Common Symptoms of Oral Disease in Dogs

Eighty percent of dogs have oral disease by age three, according to the American Veterinary Dental Society. In fact, it is one of the most commonly treated problems in small animal health clinics. Since small breed dogs are more susceptible to oral disease than larger dogs, I have to make sure to brush my Maltese-Yorkie Mila’s teeth frequently. Is your dog displaying any of these common symptoms of oral disease?

Common Symptoms of Oral Disease in Dogs

Oral Disease in Dogs

Bad breath – Contrary to popular belief, classic “doggy breath” is not normal.
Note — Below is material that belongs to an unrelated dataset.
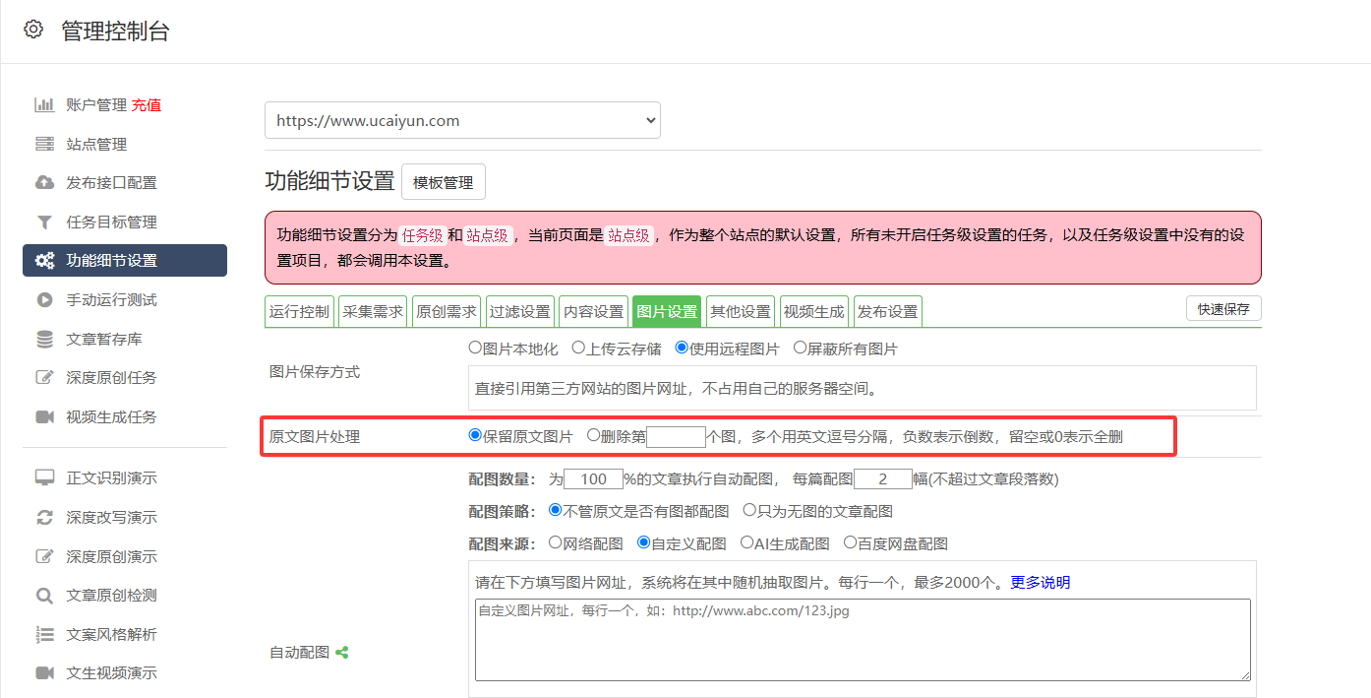Select 只为无图的文章配图 strategy
Viewport: 1371px width, 698px height.
(749, 511)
If your dog’s breath consistently smells like feces, despite that he hasn’t recently eaten any, he is likely suffering from halitosis, otherwise known as bad breath. This is just one symptom of oral disease in dogs.

Bleeding gums – Do you see blood along your dog’s gum lines? Just another sign of oral disease, bleeding gums can signify that something is wrong with your pet’s mouth.

Inflamed gums – If you see redness or infected gums, your dog may have gingivitis, stomatitis, or any of the other types of oral disease that are common in dogs. Inflamed gums can be painful and irritating to your pet, just like it can be in humans.

Inflamed tongue – Not only can your dog’s gums become inflamed, but so can his tongue. Does your pet’s tongue seem red and swollen? This may just be a sign of oral disease in your dog.

Oral Tumors – Oral tumors often signify gum disease in dogs, especially if they are accompanied by bad breath, inflamed gums, drooling, and damaged teeth. You may also notice whining and crying during feeding time and a reluctance to chew on toys.

Difficulty chewing – Difficulty chewing on either hard food or chew toys signifies tooth pain or sensitivity in the teeth. Sensitive teeth is just one more symptom of oral disease in dogs–this is why preventative care is important, even in animals.

Drooling – Excessive drooling in dogs that don’t normally drool? That’s not normal. Drooling can signify an oral disease, such as gum disease.

Because oral diseases are so common in household pets, it is important to take preventative measures to ensure your dog does not have to suffer from one of these problems. You should brush your dog’s teeth twice a day to prevent plaque and tartar build-up, as well as make a visit to the veterinarian regularly for a thorough exam. If your pet is displaying any of these common symptoms of oral disease in dogs, make an appointment to your veterinarian as soon as possible.